The second, Clarke said, was how to bring the shaping influence of the Bible in Australian history and its institutions into discussions on the Australian curriculum.
The symposium heard from Kevin Donnelly, co-chair of the most recent Australian Curriculum review. Donnelly addressed the symposium on the challenges of creating a “balanced” and holistic curriculum and his views on the place of religion, and Christianity in particular, in education.
“No curriculum is neutral … every curriculum will have a particular value system or underlying philosophy. The question, for me at least, is what is informing it and where is it coming from?” said Donnelly.
Clarke said that his aim as the head of Bible Society was to provide resources that enable those who care about the place of the Bible in education to “use it effectively and confidently without being tied up in the culture wars that have often muddied the waters in what happens in our schools.”
In doing so, Bible Society has been in discussion with American educationalist and entrepreneur Dr Chuck Stetson, who founded The Bible Literacy Project in the United States and also addressed the symposium. The project developed a textbook acceptable to high school systems in many US states, to assist in the task of improving Bible literacy.
“We collected research from high school English teachers in the US and asked ‘Do they need to know the Bible or not?’ 98 per cent said that kids are disadvantaged in studying English literature if they don’t know the Bible. Then we asked English professors from top, secular US universities. 100 per cent said an educated person knows the Bible,” said Stetson.
Stetson’s focus is on the academic reasons to learn about the Bible, and acknowledging the role of universities and teachers rather than the church as those concerned to make an argument for Bible literacy.
Clarke said there is much Australia could learn from the project.
“It’s been helpful to hear about the American experience, to note the differences in Australia but also to pick up on the way in which the resources Chuck has developed are communicated as legal, suitable and effective in the classroom.”
The symposium also heard from Dr Meredith Lake, who has been commissioned by Bible Society to write an academic history of the Bible in Australia. Dr Lake shared some of that research with the symposium, suggesting that the Bible has been a core part of our colonial inheritance and a key reference point to the type of society we are building. Her research resonated with the audience, highlighting historical facts not often referenced today.
“It would be a mistake to see the influence of the Bible as a mere hangover from old Europe, or a strange import from North America.

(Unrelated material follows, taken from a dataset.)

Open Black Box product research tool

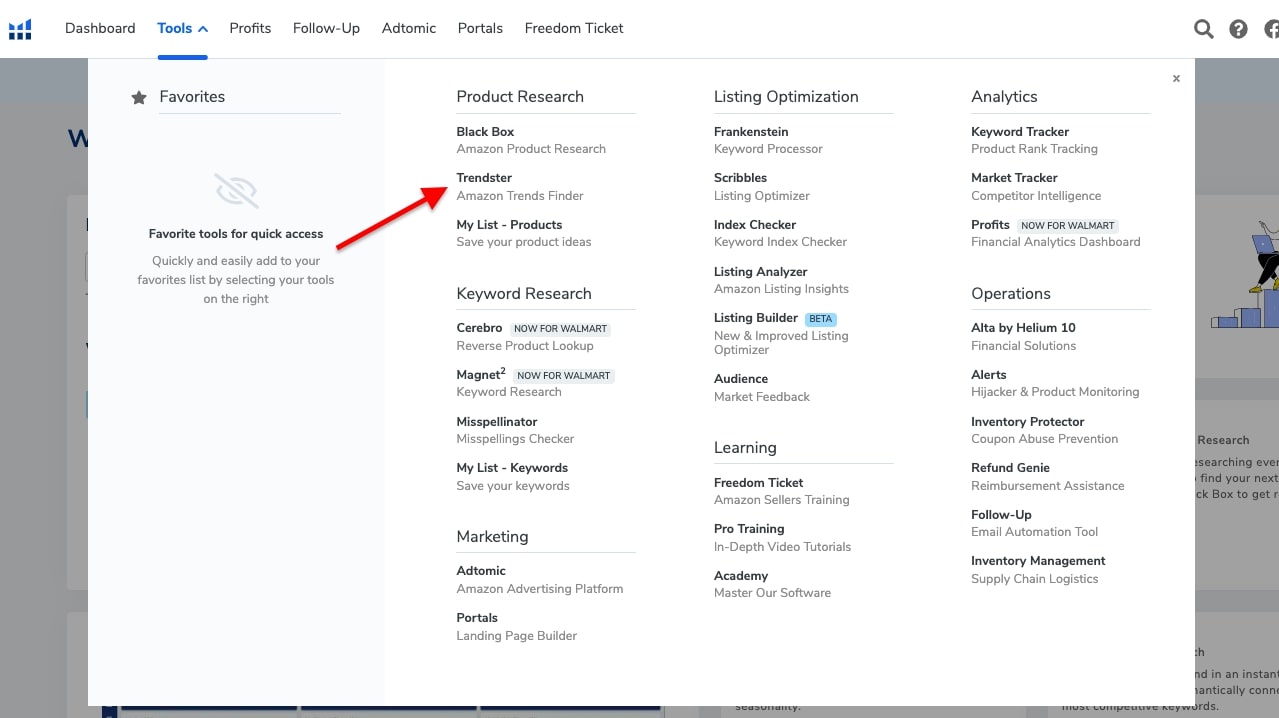(485, 132)
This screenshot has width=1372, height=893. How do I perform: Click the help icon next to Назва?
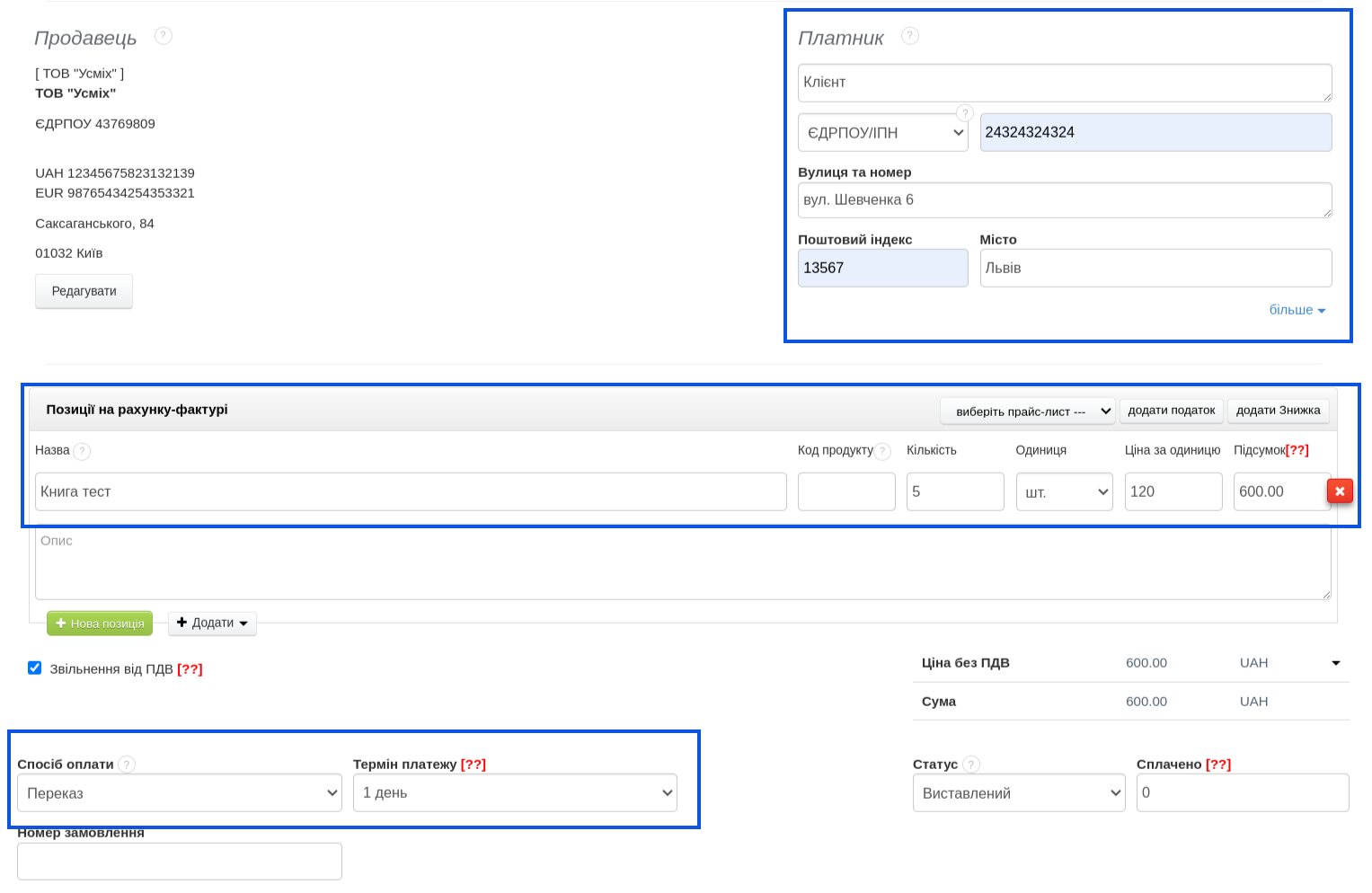pos(82,451)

We do get these clichés in our public conversations. But people here on the ground in Australia have drawn on the Bible to build the institutions we have today and to debate the direction of this community,” argued Dr Lake.
“Bible-believers forged some of Australia’s largest financial institutions,” said Lake. “People like Presbyterians Thomas Holt and John Goodlet, who were leaders in their respective churches, created the Australian Mutual Providence Society (now known as AMP), established in 1849.

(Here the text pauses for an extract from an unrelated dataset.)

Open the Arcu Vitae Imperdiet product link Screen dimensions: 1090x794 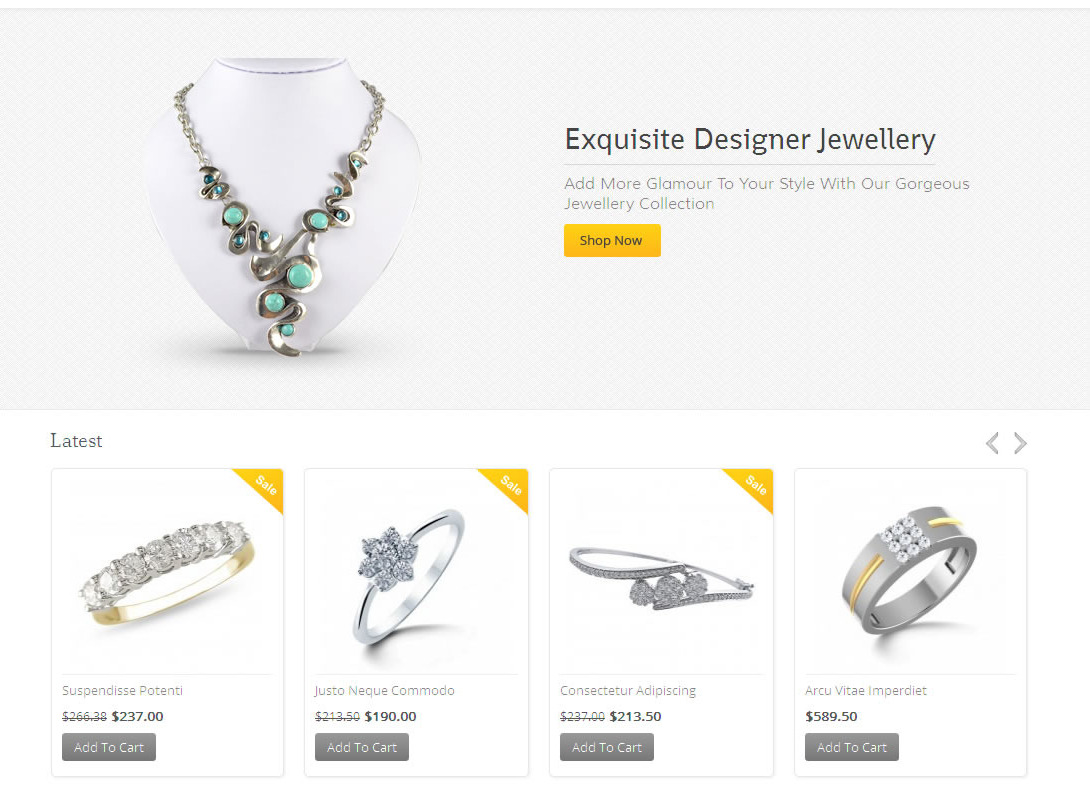pos(865,690)
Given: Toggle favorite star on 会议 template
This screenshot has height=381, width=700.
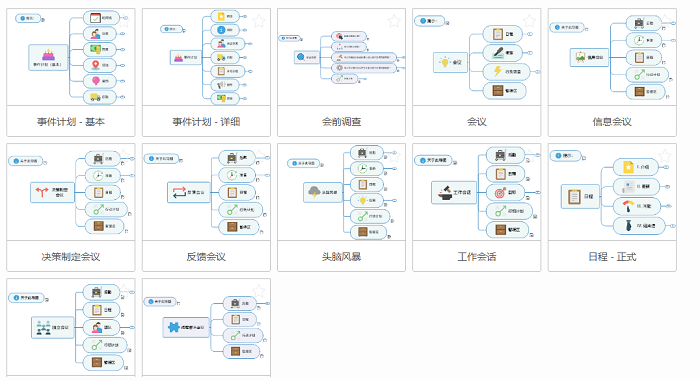Looking at the screenshot, I should [529, 21].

“Its original purpose was to enable people to band together and provide themselves with life insurance for the support of their families … It was an early Australian expression of an evolving British model of financial support for the working poor. Its very nature as a mutual organisation suggests to me that it’s not an unbridled self-reliance; there’s a value for community too, banding together to do those things. It involved bearing one another’s burdens, which is an idea straight out of Galatians in the New Testament.”

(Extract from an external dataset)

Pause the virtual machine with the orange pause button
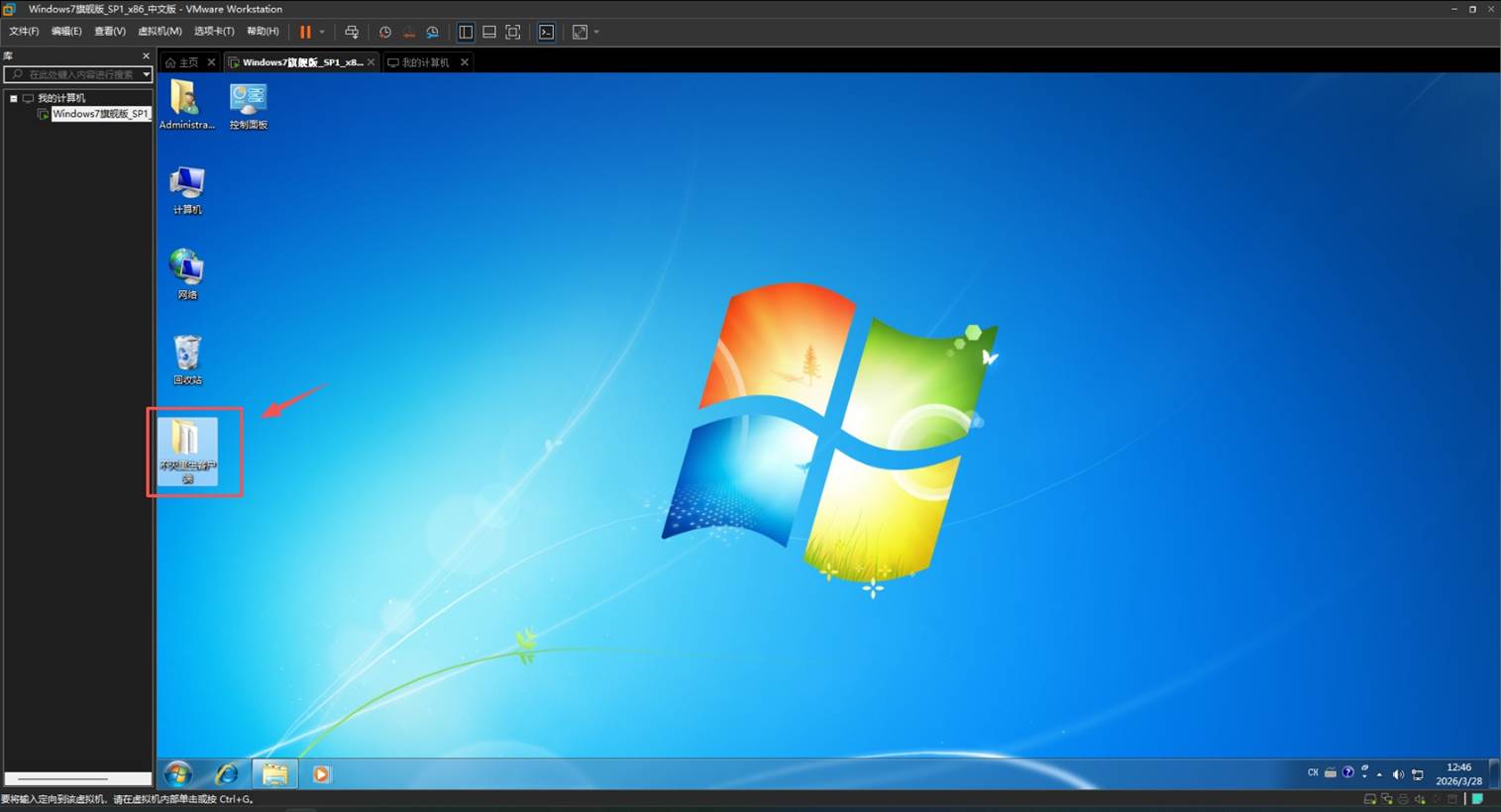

But it was the Christian foundations for Australia’s trade unions and Labor Party that most delighted and surprised symposium attendees.
In 1892, one of Australia’s early union leaders, William Guthrie Spence, gave a lecture to a meeting of socialists as they planned the union movement, saying, “The aim of the new unionism is a grand one, a noble one. If asked to give a short defini
tion, I should say it’s an effort to give practical effect to the teachings of the founder of Christianity, by making it easy and natural for men to act justly, truthfully and honestly. If I understand anything of the teachings of the founder of Christianity it’s that he came to bring heaven on earth … an ideal state where we can escape all the ills and sorrows that we experience here.”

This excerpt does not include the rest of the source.